Der britische Premierminister Boris Johnson hat die Spannungen bei den seit Monaten festgefahrenen Brexit-Verhandlungen durch ein Ultimatum verschärft. Johnson verlangte einen Tag vor der neuen Gesprächsrunde in London eine Einigung bis zum 15. Oktober. Andernfalls könne es kein Handelsabkommen zwischen beiden Seiten geben.

Zudem drohte die Regierung Medienberichten vom Montag zufolge in einer der überraschendsten Wendungen in der vierjährigen Brexit-Saga damit, bei Ausbleiben einer Einigung über die künftigen Beziehungen Teile des Austrittsabkommens vom Jänner außer Kraft zu setzen. Dies könnte nicht nur den Vertrag gefährden sondern auch den Nordirland-Konflikt wieder anfachen. Der Zeitdruck war bereits vorher groß. Denn auch EU-Chefunterhändler Michel Barnier hatte kürzlich darauf verwiesen, dass bis spätestens Ende Oktober eine Vereinbarung stehen müsse, damit der Ratifizierungsprozess rechtzeitig bis Jahresende abgeschlossen werden könne.

Status wie Australien

Wenn keine Einigung zustande kommen sollte, werde Großbritannien Handelsbeziehungen mit der EU wie zu Australien aufnehmen, erklärte Johnson. Auch das wäre "ein gutes Ergebnis". Für die Europäische Union käme dies dem befürchteten ungeregelten Brexit gleich. Barnier, der am Dienstag in London erwartet wird, äußerte sich besorgt. "Die Verhandlungen sind schwierig, weil die Briten das Beste aus beiden Welten wollen", sagte der Franzose dem Radiosender France Inter. Er halte es aber immer noch für möglich, ein Abkommen über die besonders strittige Frage der Fischerei-Rechte zu finden. Daneben ist vor allem Großbritanniens Beharren auf eine vollständige Autonomie bei Staatshilfen ein Knackpunkt.

EU-Kommissionspräsidentin Ursula von der Leyen mahnte Großbritannien, sich an seine Zusagen aus dem Brexit-Abkommen zu halten, wenn es eine Vereinbarung über künftige Beziehungen mit der EU haben möchte.
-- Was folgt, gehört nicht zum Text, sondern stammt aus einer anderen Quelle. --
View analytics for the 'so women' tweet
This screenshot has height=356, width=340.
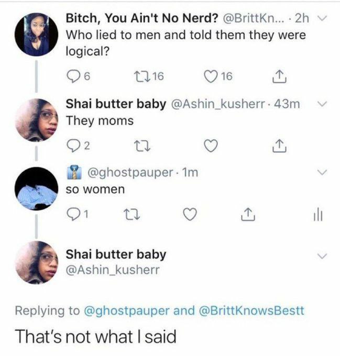coord(313,214)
Sie vertraue darauf, dass London dies tun werde, twitterte sie. Ein Sprecher der Regierung sagte in Berlin, eine Einigung sei noch möglich. Großbritannien müsse sich aber bewegen.

Warnung vor Vertrauensverlust

EU-Diplomaten warnten die Regierung in London, dass eine Abkehr von vertraglichen Zusagen Großbritannien weltweit einen Vertrauensverlust einbrocken und die Chancen für ein Handelsabkommen schmälern würde. "Wer würde Handelsabkommen mit einem Land vereinbaren wollen, das internationale Verträge nicht umsetzt?", fragte ein Diplomat. "Es wäre eine verzweifelte und letztlich selbstzerstörerische Strategie."

SPÖ-EU-Delegationsleiter im EU-Parlament Andreas Schieder forderte unterdessen ein Entgegenkommen Großbritanniens: "Statt endlich ehrlichen Verhandlungswillen zu beweisen, spielt Premierminister Johnson weiter sein verantwortungsloses Spiel. Die Verhandlungsführung der Tories ist nur mehr grotesk. Es braucht für die zukünftigen Beziehungen zwischen EU und Großbritannien keine Drohgebärden, sondern einen Deal auf Basis des Austrittsabkommens."

Regierung äußert sich nicht

Die britische Regierung äußerte sich nicht direkt zu den Berichten unter anderem in der "Financial Times" über eine Teilabkehr von dem Austrittsabkommen. Eine Sprecherin sagte lediglich zu dem dazugehörigen Nordirland-Protokoll, man arbeite daran, die noch offenen Fragen mit der EU zu lösen, erwäge aber Rückzugsmöglichkeiten. Die Regierung werde im besten Interesse Nordirlands und des britischen Binnenmarktes handeln. Oberste Priorität sei es aber, die Errungenschaften des Friedensprozesses in Nordirland zu wahren. Die britische Regierung hat im Austrittsabkommen zugesagt, eine harte Grenze zwischen dem EU-Land Irland und Nordirland zu vermeiden. Ein Abrücken von der Vereinbarung könnte zu einem Konflikt mit Irland und mit Nationalisten in Nordirland führen.

Großbritannien ist im Jänner aus der EU ausgetreten. Bis Jahresende gilt aber noch eine Übergangsphase, in der die künftigen Beziehungen etwa im Bereich Handel geklärt werden sollen. Gelingt keine Einigung, droht ein ungeregelter Austritt. Experten warnen in einem solchen Fall vor schweren wirtschaftlichen Folgen für beide Seiten. Die Sorgen machten sich auch am Finanzmarkt bemerkbar: Das Pfund Sterling fiel um rund ein halbes Prozent zu Dollar und Euro.